Verkhoyansk: an anthology of snow laden dreams
(as seen on a documentary on National Geographic in 2002)
Siberia, the coldest plain in the world – a world of dreams, fantasies and coldness that gives a tourist an essence of the glorious days of yesteryears and the very Darwinian concept of existential struggle. Starting from the base of ALTAI MOUNTAINS, KAZAKHSTAN, it spans over the ARCTIC CIRCLE, and its width almost same as Asian Russia; from the URAL MOUNTAINS, it spreads over to the KAMCHATKA ISLANDS on the northern Pacific. This land is so enormous in size that it can alone accommodate the entire Europe, USA with some spaces still left. An area over a colossal five million square miles, it has always been an integral part of Russia – in its history, culture, socio-economic behaviour and other facets as well. Siberia is still bearing the heritages, from middle age tribal cultures to the Czar monarchy in twentieth century. For time and again, SIBERIA has been a land of prosperity, the western region giving birth to the most advanced stream of humankind, the Aryans. Though having an extremely adverse weather, not at all conducive for survival of human beings, this plain may seem like a stolid patch of an endless ennui, but underneath it flows the warm, stimulating spirit of its people and places, reminiscent of the past glories. Geographically most of its area is formed by the central plateau region outlined by Yenizei River in the west to Lena in the east. In this region across the banks of Lena, far over the Arctic Circle, on the northern side of the central mountains, is situated the town VERKHOYANSK, the coldest known city in this world, an overall temperature recording well below –50oC and a lowest recorded temperature ever in a city of –71.8oC. An American traveller, who had grown an attraction towards Russian language and their culture set to visit Verkhoyansk alone.

* **DIRECTIONS**
(a) In the Verkhoyansk essay, why is Verkhoyansk described as the coldest known city in the world? Answer in one to three sentences.
(b) Condense the Verkhoyansk essay's paragraph beginning "Siberia, the coldest plain in the world" into a bulleted list that keeps its main facts.
(c) Carry the Verkhoyansk essay forward from its final sentence, about the American traveller setting out alone.
The records are separate material, unrelated to the essay above.

(A run of records)
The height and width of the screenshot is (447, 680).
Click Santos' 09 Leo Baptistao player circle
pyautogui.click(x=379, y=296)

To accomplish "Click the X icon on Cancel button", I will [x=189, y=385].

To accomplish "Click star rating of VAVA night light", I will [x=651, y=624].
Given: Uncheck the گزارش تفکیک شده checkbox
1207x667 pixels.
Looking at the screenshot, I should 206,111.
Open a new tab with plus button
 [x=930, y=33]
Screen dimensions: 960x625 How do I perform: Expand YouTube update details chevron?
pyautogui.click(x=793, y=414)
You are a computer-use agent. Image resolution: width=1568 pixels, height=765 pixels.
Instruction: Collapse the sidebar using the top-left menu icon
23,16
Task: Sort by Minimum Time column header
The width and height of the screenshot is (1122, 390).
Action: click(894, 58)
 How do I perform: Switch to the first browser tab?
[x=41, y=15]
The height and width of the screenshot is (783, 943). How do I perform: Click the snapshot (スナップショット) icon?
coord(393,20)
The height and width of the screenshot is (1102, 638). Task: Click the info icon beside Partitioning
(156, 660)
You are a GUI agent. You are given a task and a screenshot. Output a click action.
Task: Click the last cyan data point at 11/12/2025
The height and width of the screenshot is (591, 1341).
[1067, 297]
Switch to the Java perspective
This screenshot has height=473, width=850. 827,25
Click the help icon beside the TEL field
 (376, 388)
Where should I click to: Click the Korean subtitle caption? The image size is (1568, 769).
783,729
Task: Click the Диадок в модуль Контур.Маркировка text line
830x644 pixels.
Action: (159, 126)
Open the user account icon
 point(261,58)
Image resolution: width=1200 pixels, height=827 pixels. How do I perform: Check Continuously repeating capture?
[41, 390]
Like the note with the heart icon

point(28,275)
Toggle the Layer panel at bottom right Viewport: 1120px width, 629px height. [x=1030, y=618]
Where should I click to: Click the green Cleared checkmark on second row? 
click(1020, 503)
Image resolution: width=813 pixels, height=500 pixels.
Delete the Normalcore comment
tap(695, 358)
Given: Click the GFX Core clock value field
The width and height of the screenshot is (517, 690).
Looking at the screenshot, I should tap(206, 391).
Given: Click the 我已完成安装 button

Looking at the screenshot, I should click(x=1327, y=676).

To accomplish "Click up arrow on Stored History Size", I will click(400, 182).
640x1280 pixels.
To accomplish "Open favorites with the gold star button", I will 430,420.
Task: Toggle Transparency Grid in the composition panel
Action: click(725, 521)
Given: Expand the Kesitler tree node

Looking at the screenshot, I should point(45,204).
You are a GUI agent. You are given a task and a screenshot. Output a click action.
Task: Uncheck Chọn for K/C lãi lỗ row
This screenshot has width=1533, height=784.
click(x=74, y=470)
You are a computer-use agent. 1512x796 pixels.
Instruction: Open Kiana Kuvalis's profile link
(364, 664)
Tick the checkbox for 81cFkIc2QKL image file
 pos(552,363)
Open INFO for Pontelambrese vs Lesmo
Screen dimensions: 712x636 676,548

* **RESPONSES**
(a) The essay supports that title with temperature figures: the town's overall temperature records well below –50°C, and its lowest recorded temperature, –71.8°C, is the lowest ever recorded in a city.

(b)
- Siberia is described as the coldest plain in the world.
- It starts from the base of the Altai Mountains, Kazakhstan, and spans over the Arctic Circle.
- It stretches from the Ural Mountains to Kamchatka on the northern Pacific, with a width almost the same as Asian Russia.
- It covers over five million square miles, enough to hold all of Europe and the USA with space left over.
- It has always been an integral part of Russia's history, culture and socio-economic life.
- It still bears heritages from medieval tribal cultures through the Czar monarchy of the twentieth century.
- Its weather is extremely adverse to human survival, yet its people and places carry a warm, lively spirit.
- Most of its area is a central plateau between the Yenisei River in the west and the Lena in the east.
- Verkhoyansk lies in this region on the banks of the Lena, far above the Arctic Circle, north of the central mountains.
- Verkhoyansk is called the coldest known city, with overall temperatures well below –50°C and a record low of –71.8°C.
- An American traveller drawn to Russian language and culture set out to visit Verkhoyansk alone.

(c)
The journey begins at Moscow, the beacon of Russian architecture and its conservative Czarist reigns, from where he will set for the Trans-Baikal region, the town of IRKUTSK. Standing at the shore of LAKE BAIKAL this town bears the memories of the communist reigns of the twentieth century. It is an architectured city, and quite a large one, with most of its residents descended from Mongol predecessors. LAKE BAIKAL, world’s largest sweet water lake, is about an hour away from the centre of the Irkutsk. In the winter times, when the venture is made, it is covered with about a feet of ice. This Baikal Lake makes a huge contribution to the people living near the lake; they flourish with the aid of this lake, as it is the source of their income, food and every means of life. This lake has so much impact on every aspect of Russia that in the Russian universities a subject called BAIKALOLOGHY is introduced concerning Baikal history, science, its lives etc. The temperature around Baikal is –20 to -30oC in winter. The chilly weather permeates even the warm winter gears, but the local residents are accustomed with the wintry bites of cold. The people residing near Baikal often go to the lake for fishing by spears. They just break the ice layer and when a fish passes by, it is pierced by the javelin-like spear. However, the size is not much to boast about. The journey of IRKUTSK is over and now the destination is several hundred miles farther, on the verge of ARCTIC CIRCLE, to the town of YAKUTSK, the path will be traversed over railroads, the historical TRANS-SIBERIAN RAILWAY.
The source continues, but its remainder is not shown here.